Given the bristling anger in northeast Asia after the nuclear blast, analysts say it is salutary that Kim is returning to the table to talk with his immediate neighbours. Talks could resume this month.

At a minimum, China and the US neither of which anticipated the test need to be seen in the region to be engaged in efforts to deal with Kim, says Ashton Carter at Harvard's Kennedy School of Government.

Yet most observers doubt that the North, having spent 40 years on its atomic programme, is likely to give it up without dramatic achievement. Kim agreed to return to the talks without any "preconditions", including the lifting of US-led financial sanctions.

"There has been no real consensus on the main goal of the six-party talks," says Shi Yinhong of People's University in Beijing, who says that North Korea's return is an attempt to regain "strategic flexibility and undercut the hardliners in the US".

"Now, North Korea has successfully manoeuvred to bring the region back to its former status quo," he adds. "They have relieved the tension generated by the nuclear test; the only difference is that North Korea now has gained a nuclear ability."

It remains unclear what status North Korea will formally enjoy as it returns to an international arena of diplomacy that it walked out of last year. But there seems little doubt Pyongyang expects to think of itself as a bona fide nuclear-status nation as talks resume and is likely to push others to do so as well. Such a position is leagues from the kind of dismantlement the six-party talks are based on. "No nation that has tested a nuclear device has ever gone on to give up that device," points out Scott Snyder, a Korean specialist with the Asia Foundation. "South Africa gave up its programme without having tested. So if I'm a US diplomat, I've got quite a steep uphill right now."

Some Chinese analysts say that Kim's move back to the table is a victory intended to create an aura of reasonability to his programme and nuclear test and to begin a campaign to win back the good graces of China and South Korea, which he isolated by his surprise test three weeks ago.

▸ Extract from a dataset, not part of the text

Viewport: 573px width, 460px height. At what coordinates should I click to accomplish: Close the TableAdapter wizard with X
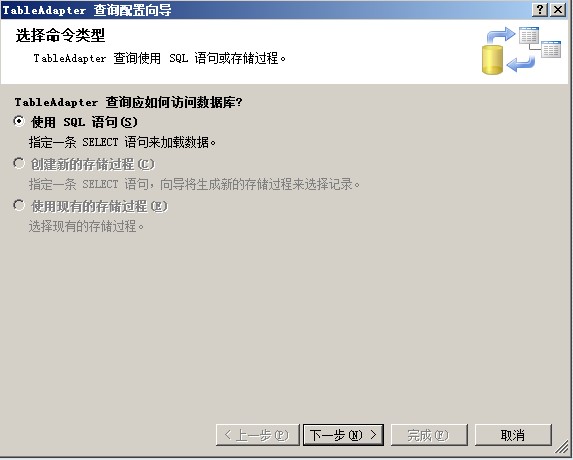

China's initial outrage over the North's test was quickly tempered by a lack of practical options to rein in the unpredictable Kim.

Diplomacy

But its role in furthering North Korean diplomacy was underscored on Tuesday when it served as host to what were apparently seven hours of talks between Chinese and North Korean envoys, and US special envoy Christopher Hill.

In the Oval office, President George W. Bush immediately gave credit to China for playing an effective role. An October 31 New York Times report pointed out that in September, according to Chinese trade statistics, China sold no oil to North Korea, whereas it had been averaging about 12,300 barrels a day prior to this.

On July 4, US time, despite warnings from China, North Korea tested a number of missiles, including a Taepodong 2 ballistic missiles capable of reaching US territory in Alaska.

Reaction from other members of the six-party talks was mixed. South Korea, which supports a policy of engagement, was supportive of the development, as was Russia, which said the news was "extremely positive". Japan, on the other hand, stated that it "does not intend to accept North Korea's return to the talks on the premise that it possesses nuclear weapons".

US envoy Hill also sounded a cautionary note, stating that "we're a long way from our goals here".

Two sentences

News of the return by the North to talks was posted in two sentences on the Chinese foreign ministry website at the end of Tuesday. Earlier in the day, foreign ministry spokesman Liu Jianchao said that Beijing was not engaged in a policy to cut aid or trade in order to force compliance by North Korea and denied that a cut in oil signalled such a shift.

China is divided between traditionalists who cherish the revolutionary goals of the mid-20th-century communist spirit and a more pragmatic and internationally minded new generation.

The Bush administration has long been divided on North Korea between hardliners who feel that any discussions with a regime that grotesquely violates human rights at a mass level is immoral and moderates who feel that negotiations are an imperfect but necessary tool.

What North Korea's test of a bomb shows, says Carter, is that the "six-party talks are a theory that doesn't fit the facts.

"The theory is that the US and China both highly value turning around the North Korean nuclear programme," he says. "It turns out that China doesn't value that as highly as the US.

"The US would accept the continued existence of a non-nuclear North Korea," Carter says, but has been unable to achieve this through talks.

A US military official in Seoul argues that "the next round of six-party talks will not have any effect in getting Kim to abandon his nuclear programme. But at least he will have to sit at the same table as Russia and China, eye to eye, and hear what his neighbours have to say."